However, if you are sure the Image Template is big enough, this might be a problem we sometimes have handling the NTFS Master File Table ($MFT), which sometimes causes the $MFT to run out of space. The $MFT is where NTFS stores file informatin, including the cluster maps, file attributes, and other meta-data. If a file is small enough, its entire contents can be stored in the $MFT instead if allocating cluster space for it. The $MFT should always dynamically resize, but sometimes it does not, leading to a spurious out-of-space issue.
However, we have found that regenerating the $MFT can help. Normally, when publishing, the OS Layer is much smaller than the published image. That allows us to clone the NTFS filesystem of the OS layer, expand it, and play in the remaining layers. Cloning the fliesystem copies the $MFT from the OS layer, including any odd issues that might be there.
But we cannot shrink a filesystem, so if ever the OS layer is actually larger than the published image, we can’t clone the NTFS filesystem and shrink it. We have to create a new, smaller disk, and copy the OS layer in the sam as we do all other layers. This allows the $MFT to be completely reconstructed. Reconstructing the $MFT during publishing in this way appears to workaround the $MFT problems we sometimes see.
To use this workaround, you need to make sure your OS layer is larger than the Image Template size. By default, OS layers are 60GB virtual disks, and templates are 100GB. If the number and size of the layers in your template is small, you could simply reduce the Image Template size to below 60GB. Otherwise, you can Add Version to your OS layer, and in the Add Version wizard, set the new OS version to be larger than the Image Template. After the Packaging Machine boots, Shutdown for Finalize, Finalize, and assign that new, larger version to your Image Template.

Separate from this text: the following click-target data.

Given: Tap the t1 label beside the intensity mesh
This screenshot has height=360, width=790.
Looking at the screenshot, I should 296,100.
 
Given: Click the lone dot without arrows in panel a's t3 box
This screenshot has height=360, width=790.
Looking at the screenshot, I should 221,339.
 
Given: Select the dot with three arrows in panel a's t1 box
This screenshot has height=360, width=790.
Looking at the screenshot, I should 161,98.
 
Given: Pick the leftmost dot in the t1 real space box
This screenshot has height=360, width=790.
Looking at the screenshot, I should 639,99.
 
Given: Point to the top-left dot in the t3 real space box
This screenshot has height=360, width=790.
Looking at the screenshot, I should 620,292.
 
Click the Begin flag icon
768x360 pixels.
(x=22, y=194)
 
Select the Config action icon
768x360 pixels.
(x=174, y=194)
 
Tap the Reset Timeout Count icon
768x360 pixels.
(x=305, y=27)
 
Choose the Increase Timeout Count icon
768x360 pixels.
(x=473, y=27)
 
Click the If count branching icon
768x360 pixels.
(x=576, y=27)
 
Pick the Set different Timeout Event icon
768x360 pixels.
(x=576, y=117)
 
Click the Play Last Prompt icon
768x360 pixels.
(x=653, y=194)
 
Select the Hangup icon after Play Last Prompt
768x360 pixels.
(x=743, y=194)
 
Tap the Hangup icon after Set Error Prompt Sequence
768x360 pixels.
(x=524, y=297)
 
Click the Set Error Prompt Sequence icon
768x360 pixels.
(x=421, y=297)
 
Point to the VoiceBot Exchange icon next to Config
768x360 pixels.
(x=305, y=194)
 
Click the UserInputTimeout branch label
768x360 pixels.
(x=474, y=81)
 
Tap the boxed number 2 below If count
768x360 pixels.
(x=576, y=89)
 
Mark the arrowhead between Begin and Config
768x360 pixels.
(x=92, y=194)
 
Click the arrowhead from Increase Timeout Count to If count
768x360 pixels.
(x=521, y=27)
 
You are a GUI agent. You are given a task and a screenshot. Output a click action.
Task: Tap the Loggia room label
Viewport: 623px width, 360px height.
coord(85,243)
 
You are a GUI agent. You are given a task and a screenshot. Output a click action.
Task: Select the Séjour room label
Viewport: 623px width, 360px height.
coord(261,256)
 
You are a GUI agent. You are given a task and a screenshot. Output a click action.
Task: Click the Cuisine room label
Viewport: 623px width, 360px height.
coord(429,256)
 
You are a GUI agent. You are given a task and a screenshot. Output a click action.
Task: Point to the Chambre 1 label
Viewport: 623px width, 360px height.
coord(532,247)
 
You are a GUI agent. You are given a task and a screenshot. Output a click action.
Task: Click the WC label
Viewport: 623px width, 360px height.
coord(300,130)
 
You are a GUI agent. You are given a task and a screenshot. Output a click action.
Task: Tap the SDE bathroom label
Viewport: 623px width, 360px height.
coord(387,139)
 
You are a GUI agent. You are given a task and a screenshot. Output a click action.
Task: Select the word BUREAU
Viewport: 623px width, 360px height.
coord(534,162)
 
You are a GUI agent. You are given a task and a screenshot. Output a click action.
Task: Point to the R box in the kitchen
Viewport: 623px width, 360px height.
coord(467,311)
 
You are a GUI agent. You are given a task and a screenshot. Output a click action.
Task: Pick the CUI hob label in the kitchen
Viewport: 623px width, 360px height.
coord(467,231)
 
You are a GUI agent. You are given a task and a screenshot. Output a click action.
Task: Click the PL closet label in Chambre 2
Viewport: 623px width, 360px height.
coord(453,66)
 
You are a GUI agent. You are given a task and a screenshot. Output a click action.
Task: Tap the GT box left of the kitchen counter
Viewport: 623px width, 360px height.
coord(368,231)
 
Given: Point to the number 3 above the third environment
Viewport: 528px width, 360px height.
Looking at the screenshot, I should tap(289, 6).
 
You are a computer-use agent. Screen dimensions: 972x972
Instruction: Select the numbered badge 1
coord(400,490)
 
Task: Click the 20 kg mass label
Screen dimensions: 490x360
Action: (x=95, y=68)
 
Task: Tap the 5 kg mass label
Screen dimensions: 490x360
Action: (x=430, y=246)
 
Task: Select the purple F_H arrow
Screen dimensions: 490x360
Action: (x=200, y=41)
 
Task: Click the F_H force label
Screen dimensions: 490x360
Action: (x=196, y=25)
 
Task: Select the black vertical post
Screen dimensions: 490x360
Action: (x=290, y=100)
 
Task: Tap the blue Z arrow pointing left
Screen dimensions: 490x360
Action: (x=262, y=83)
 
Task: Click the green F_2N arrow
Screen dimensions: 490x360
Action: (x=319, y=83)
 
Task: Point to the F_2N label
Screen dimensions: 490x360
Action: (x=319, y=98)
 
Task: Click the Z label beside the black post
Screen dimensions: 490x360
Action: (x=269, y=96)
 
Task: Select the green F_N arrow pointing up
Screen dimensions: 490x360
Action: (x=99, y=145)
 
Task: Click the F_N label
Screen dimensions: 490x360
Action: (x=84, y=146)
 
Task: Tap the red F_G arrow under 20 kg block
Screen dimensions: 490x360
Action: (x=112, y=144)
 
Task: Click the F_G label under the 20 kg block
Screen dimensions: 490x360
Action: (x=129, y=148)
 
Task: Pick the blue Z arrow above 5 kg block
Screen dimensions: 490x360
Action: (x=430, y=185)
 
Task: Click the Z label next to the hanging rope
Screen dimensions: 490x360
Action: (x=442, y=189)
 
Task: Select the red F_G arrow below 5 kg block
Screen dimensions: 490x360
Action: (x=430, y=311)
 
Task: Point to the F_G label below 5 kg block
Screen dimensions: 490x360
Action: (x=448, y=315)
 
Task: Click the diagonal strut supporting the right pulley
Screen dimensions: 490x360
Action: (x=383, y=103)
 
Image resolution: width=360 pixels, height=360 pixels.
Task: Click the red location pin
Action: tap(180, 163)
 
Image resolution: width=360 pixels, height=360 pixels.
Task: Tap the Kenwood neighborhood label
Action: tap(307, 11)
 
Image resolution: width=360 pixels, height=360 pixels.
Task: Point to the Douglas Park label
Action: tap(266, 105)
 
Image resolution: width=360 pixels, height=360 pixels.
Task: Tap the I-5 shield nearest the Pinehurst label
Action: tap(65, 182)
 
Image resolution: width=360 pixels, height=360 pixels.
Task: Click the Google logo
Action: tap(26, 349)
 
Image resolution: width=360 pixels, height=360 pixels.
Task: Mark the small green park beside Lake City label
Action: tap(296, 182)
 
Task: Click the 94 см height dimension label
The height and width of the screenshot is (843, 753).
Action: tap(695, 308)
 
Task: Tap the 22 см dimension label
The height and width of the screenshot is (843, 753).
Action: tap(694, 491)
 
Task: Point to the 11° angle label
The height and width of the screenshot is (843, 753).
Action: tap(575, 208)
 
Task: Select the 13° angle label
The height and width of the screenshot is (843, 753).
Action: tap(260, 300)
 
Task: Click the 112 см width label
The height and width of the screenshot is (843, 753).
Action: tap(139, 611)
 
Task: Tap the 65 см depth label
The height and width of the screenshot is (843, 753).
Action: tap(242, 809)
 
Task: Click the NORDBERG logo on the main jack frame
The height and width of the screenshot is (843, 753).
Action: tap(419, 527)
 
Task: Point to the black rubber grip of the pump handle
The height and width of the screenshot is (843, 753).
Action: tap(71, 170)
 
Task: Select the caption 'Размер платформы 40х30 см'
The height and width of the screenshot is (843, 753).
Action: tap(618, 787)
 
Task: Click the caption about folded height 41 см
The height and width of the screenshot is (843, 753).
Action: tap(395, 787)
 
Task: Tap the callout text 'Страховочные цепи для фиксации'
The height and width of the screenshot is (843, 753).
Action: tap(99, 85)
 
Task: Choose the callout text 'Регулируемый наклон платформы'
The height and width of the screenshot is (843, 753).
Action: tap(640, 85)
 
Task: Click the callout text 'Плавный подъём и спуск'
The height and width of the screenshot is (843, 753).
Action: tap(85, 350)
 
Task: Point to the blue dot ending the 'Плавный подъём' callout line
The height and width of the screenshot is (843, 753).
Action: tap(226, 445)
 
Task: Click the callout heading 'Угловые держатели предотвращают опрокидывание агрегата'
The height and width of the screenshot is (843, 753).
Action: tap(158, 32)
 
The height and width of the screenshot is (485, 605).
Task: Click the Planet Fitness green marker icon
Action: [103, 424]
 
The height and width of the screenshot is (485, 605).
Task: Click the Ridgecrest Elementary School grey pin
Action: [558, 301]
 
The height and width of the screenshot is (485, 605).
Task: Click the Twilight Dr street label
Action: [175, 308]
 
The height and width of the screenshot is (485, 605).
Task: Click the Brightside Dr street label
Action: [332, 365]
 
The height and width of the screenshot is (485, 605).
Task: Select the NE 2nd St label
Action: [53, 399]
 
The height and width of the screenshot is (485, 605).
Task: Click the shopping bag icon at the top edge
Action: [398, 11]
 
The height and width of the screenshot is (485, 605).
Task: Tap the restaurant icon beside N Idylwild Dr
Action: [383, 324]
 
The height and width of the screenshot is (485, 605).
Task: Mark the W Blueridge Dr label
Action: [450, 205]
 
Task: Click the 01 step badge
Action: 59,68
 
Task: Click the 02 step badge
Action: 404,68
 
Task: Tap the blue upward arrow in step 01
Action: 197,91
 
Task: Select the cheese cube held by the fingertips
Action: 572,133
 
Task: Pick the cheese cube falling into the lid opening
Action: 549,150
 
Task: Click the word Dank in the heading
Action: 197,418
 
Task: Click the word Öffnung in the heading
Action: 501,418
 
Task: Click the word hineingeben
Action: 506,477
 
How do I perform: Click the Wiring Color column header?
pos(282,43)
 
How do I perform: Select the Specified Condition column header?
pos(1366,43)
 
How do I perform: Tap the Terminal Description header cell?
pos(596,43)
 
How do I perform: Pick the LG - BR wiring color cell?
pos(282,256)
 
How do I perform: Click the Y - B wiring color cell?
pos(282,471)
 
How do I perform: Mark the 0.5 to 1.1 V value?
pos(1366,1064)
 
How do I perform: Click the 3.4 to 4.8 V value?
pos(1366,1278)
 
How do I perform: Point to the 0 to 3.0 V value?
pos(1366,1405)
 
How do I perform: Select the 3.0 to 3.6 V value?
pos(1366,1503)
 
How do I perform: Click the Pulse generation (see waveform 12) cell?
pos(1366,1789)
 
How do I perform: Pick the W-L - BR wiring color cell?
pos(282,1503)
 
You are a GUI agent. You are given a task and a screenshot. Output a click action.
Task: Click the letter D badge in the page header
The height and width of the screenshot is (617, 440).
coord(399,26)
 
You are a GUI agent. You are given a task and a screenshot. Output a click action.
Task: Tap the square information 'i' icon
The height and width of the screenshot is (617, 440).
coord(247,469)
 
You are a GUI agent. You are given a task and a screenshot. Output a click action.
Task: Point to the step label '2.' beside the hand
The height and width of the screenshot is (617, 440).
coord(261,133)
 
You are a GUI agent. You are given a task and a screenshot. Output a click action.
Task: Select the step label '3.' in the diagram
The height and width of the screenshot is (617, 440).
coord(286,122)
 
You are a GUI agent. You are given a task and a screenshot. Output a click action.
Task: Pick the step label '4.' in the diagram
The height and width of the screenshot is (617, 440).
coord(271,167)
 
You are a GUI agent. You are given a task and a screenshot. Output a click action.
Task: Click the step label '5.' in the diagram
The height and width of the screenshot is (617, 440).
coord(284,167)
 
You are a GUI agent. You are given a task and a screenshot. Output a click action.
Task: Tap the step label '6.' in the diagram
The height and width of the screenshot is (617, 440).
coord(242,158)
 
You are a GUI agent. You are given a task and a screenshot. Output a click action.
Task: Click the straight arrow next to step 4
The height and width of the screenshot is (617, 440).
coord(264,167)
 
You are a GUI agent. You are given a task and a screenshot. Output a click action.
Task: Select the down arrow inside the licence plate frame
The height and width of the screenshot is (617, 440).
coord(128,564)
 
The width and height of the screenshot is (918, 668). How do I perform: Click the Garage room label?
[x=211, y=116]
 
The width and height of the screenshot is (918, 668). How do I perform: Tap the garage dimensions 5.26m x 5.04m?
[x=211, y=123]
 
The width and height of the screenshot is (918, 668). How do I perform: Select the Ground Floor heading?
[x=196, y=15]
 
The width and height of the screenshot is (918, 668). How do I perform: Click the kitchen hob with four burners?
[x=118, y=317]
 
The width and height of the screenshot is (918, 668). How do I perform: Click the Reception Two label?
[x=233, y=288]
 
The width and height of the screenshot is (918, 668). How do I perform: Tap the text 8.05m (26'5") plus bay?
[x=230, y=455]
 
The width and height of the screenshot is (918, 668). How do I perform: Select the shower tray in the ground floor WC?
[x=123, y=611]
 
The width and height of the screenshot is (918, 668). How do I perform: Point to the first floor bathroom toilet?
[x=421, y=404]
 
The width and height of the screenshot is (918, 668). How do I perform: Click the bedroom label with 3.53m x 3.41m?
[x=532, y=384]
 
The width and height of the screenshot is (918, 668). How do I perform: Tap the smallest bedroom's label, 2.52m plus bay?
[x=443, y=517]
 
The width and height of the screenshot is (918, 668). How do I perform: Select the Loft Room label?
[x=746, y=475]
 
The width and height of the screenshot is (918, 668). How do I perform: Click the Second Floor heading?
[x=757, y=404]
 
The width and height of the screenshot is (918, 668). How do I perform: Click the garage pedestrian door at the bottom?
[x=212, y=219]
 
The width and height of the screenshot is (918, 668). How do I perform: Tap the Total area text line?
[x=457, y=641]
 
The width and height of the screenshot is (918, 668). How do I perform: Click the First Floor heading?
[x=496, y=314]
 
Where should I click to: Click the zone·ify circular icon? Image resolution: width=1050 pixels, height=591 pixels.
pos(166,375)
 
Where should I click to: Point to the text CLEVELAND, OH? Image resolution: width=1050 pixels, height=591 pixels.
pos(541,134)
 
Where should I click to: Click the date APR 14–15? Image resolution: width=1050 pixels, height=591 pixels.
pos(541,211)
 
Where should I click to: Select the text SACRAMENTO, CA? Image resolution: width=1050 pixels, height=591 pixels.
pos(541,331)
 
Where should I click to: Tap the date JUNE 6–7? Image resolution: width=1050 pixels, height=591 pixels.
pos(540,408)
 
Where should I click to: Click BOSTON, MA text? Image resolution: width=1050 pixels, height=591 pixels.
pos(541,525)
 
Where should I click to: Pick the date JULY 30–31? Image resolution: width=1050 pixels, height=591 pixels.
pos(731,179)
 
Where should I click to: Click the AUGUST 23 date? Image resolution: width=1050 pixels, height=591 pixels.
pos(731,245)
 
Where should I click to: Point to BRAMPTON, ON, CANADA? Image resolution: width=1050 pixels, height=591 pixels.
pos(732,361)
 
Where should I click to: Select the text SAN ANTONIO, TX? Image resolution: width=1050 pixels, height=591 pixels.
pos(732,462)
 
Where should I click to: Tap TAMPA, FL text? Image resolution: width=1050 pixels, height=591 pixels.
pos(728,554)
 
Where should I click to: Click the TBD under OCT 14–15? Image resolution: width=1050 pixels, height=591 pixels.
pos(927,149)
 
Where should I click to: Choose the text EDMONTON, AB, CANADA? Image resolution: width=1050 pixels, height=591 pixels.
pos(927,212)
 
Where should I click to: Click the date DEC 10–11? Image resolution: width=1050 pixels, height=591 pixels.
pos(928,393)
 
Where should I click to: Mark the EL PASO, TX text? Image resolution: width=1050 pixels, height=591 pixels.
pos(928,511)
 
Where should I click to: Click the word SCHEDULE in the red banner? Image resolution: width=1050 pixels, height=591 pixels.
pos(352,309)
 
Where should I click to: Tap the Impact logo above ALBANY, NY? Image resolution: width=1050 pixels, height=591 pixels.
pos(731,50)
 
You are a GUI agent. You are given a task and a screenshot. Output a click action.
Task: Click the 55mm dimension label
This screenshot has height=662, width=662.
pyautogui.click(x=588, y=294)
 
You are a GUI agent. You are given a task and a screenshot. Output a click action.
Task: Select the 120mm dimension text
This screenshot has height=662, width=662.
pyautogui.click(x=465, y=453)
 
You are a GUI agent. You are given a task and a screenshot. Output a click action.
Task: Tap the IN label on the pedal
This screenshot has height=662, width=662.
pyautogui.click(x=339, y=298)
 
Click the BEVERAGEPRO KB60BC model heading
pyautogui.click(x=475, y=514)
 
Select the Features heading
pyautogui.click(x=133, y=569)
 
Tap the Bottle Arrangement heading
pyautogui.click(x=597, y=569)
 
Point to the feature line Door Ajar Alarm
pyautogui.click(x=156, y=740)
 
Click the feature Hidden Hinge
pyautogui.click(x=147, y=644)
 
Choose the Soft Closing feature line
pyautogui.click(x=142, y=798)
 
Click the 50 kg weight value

Since layer disks are thin provisioned inside the ELM (because they are VHD files), a 120GB disk that contains 20GB of files is exactly the same size as a 60GB disk that contains 20GB of files. So you can expand the OS layer to be whatever you need it to be, even as you reduce the Image Template as well. However, note that the larger OS layer disks may consume additional space in the Connector Cache.